Les médecins et personnels de santé qui se succèdent sur nos écrans ne réclament pas de la compassion, mais une vraie reconnaissance, - c’est-à-dire des moyens, du personnel, des masques, des lits -, à un pouvoir qui décidément a fait preuve de son impéritie aggravant l’irresponsabilité des présidences précédentes : l’hôpital géré comme une entreprise, dans « l’efficience » de la réduction des coûts, les stocks de masques non renouvelés, etc.
Dans son programme électoral, le candidat Macron avait annoncé « investissement massif et réorganisation de l’hôpital ». L’investissement massif n’est pas venu, mais la réorganisation s’est faite encore et toujours dans le respect du plafond des 3% de déficit public imposé par la Commission européenne et par l’Allemagne.
On pourrait rire, si la situation n’était pas tragique, de voir enfin, ce jour, les vingt-sept ministres des Finances de l’Union européenne décider de permettre aux Etats de ne plus respecter ce plafond, pour une durée indéterminée.
Il est bien tard…
Mais espérons que les peuples en tireront la leçon…
 »

Je ne sais si « les peuples » en ont tiré les leçons. Je constate seulement, au vu des conversations de la vie quotidienne, chez les commerçants, avec les amis et les voisins, que ceux qui applaudirent le soir à 20 heures puis ont quelque peu oublié, réalisent qu’ils vont peut-être devoir avoir recours aux soins de celles et ceux que la ministre Élisabeth Borne appela "les héros du quotidien"

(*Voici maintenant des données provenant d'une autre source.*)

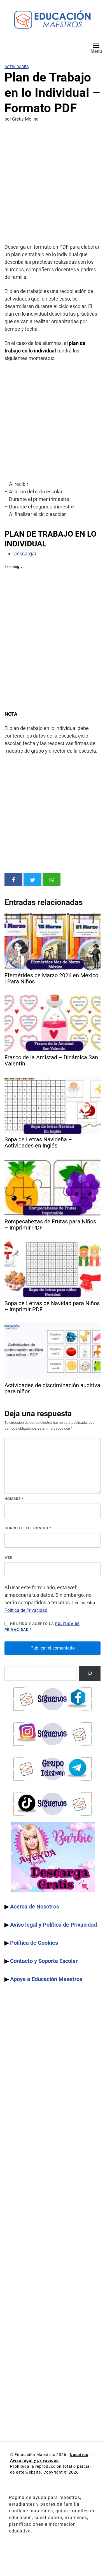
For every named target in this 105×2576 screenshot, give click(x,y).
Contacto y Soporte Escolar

Dans sa longue allocution du 12 mars, le Président avait adressé la « reconnaissance de la Nation à ces héros en blouses blanches », « ces milliers de femmes et d’hommes admirables qui n’ont d’autre boussole que le soin » et qui ont « tous répondu présents ». Il avait promis d’augmenter immédiatement et « massivement les capacités d’accueil à l’hôpital ».
Et de clore le propos par une de ces formules vides dont notre orateur permanent a le secret :
« La santé n’a pas de prix, la France utilisera tous les moyens nécessaires pour la santé, quoi qu’il en coûte ».

Au vu de la suite, notre Président avait esquissé le 15 mai un début d’autocritique lors d’une visite à l’hôpital de la Salpétrière. Il admettait que
la réforme du système de santé engagée en 2018 manquait à la fois « d’ampleur et de sens », et que les Infirmières et les médecins qui manifestaient depuis deux ans, sans avoir été écoutés, devaient enfin avoir leur dû. Il évoqua « ces hommes et ces femmes que nos économies rémunèrent si mal et qui ont tenu le pays tout entier ». Et il s’engagea solennellement à mettre fin à « la paupérisation de l’hôpital ».

Comme le Président et le gouvernement, tout en lâchant du lest, ont affirmé maintenir le cap des réformes néo-libérales déjà initiées, qui bloquent tout vrai progrès social, on doute que les promesses bienvenues soient enfin un jour mises en œuvre. L’arrivée imminente de la crise économique et sociale sera l’excuse de ces palinodies qui discréditent la politique aux yeux de beaucoup.
Si la situation n’était pas aussi grave, il serait presque comique de faire le bilan de ces promesses non tenues. Mais l’urgence de la situation, les décisions à prendre au jour le jour, l’angoisse devant ce qui peut advenir, font que l’examen de ces promesses n’est pas, semble-t-il, à l’ordre du jour pour nos concitoyens.
Il est cependant évident que ce bilan a déjà été fait par des personnels de la santé auxquels l’on avait promis justice et qui, avec la grande vacuité du « Ségur de la Santé 2020 », se sont surtout vu proposer des médailles et le survol par la patrouille de France…
Les conséquences pourront en être graves.
En tout cas, le moment est venu de leur marquer notre solidarité agissante, et pas seulement par des applaudissements vespéraux.